*Task item A*
In the hate crime excerpt, rewrite the passage starting with "In 2018, 8.2%" and going on through "or on campuses.", with "academic institutions" changed to "schools and colleges".
*Task item B*
According to the hate crime excerpt, why did the share of reported hate crimes at academic institutions fall to 3.9% in 2020?
=== Document segment ===
Washington — Ten percent of all reported hate crimes that occurred in 2022 happened at a school or on a college campus, according to a newly released report by the FBI, making centers of learning the third most common location where hate-motivated acts took place.

Over 30% of juvenile victims of hate crimes targeted at school

The FBI examined reports of bias-motivated hate crimes at academic institutions throughout the U.S. between 2018 and 2022 — based on data collected from local, state and federal law enforcement — and found more than 30% of all juvenile victims were targeted at school. Hate crimes that occurred at schools most frequently occurred at elementary and secondary schools, the report found, and were most commonly motivated by anti-Black hate. 

In 2018, 8.2% of all reported hate crimes occurred at academic institutions, a number that dropped to just 3.9% in 2020 — likely an outcome of widespread remote learning during the early months of the COVID-19 pandemic. By 2022, 10% of all reported hate crimes happened at schools or on campuses.
=== The data ===
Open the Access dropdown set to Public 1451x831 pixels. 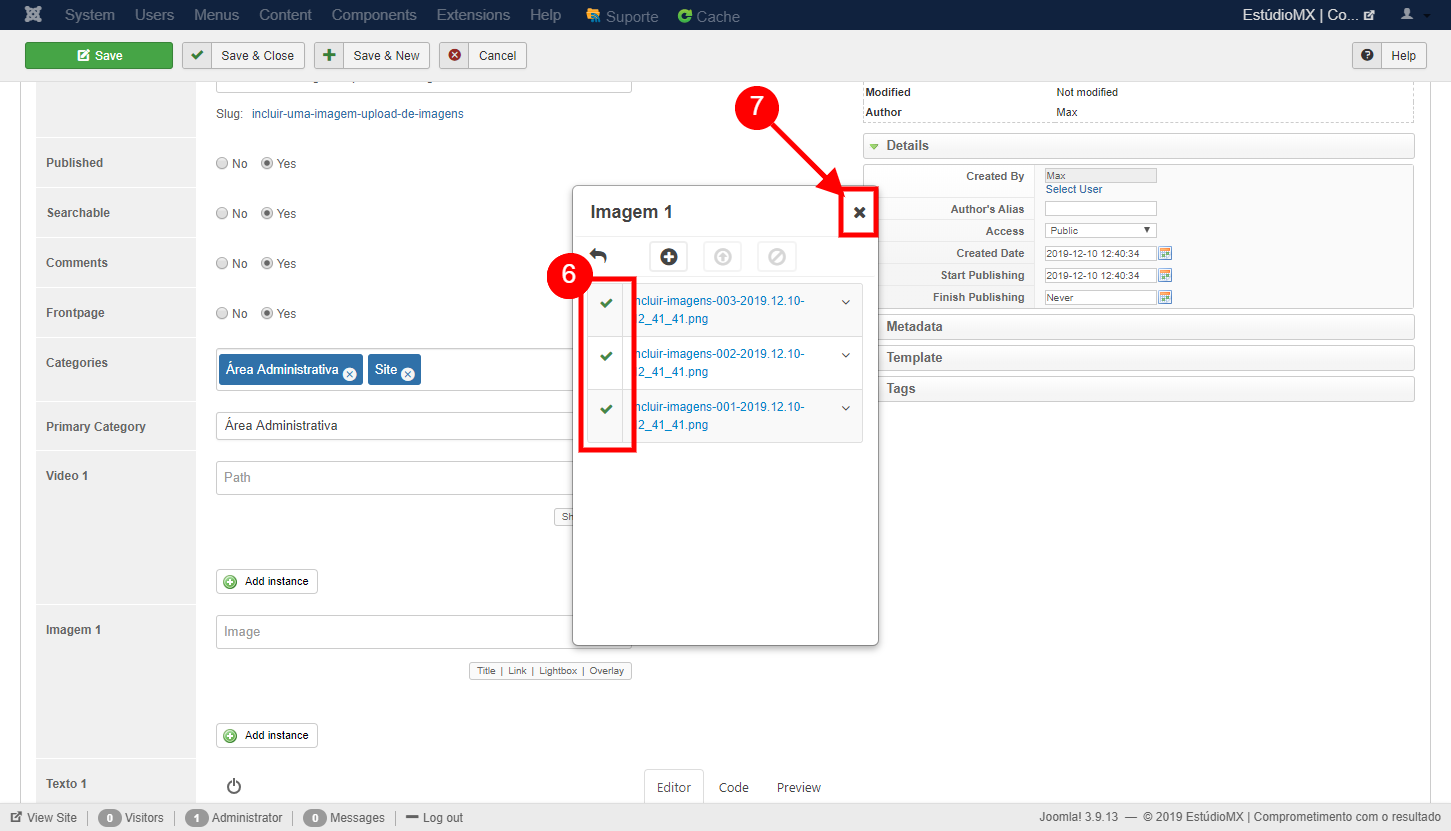coord(1100,231)
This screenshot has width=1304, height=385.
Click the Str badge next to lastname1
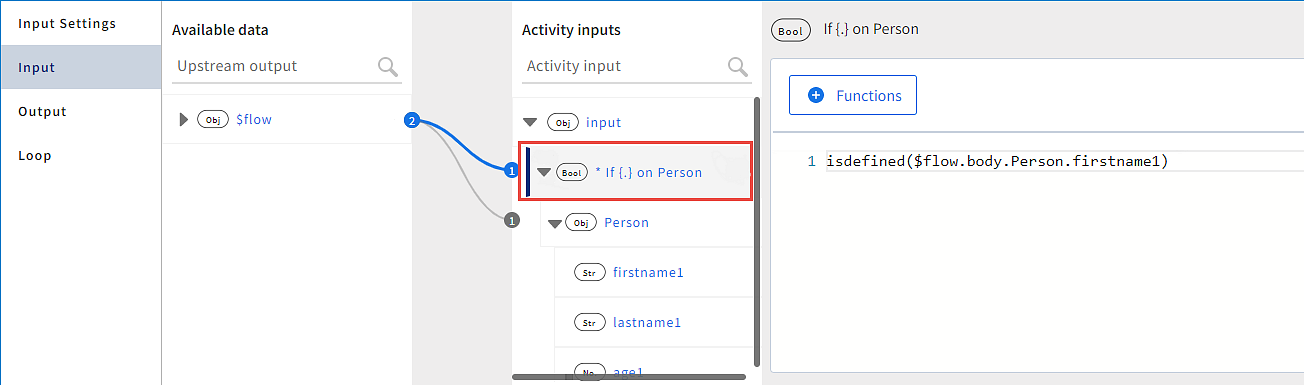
===
*Written answer A*
In 2018, 8.2% of all reported hate crimes occurred at schools and colleges, a number that dropped to just 3.9% in 2020 — likely an outcome of widespread remote learning during the early months of the COVID-19 pandemic. By 2022, 10% of all reported hate crimes happened at schools or on campuses.

*Written answer B*
The drop was likely an outcome of widespread remote learning during the early months of the COVID-19 pandemic.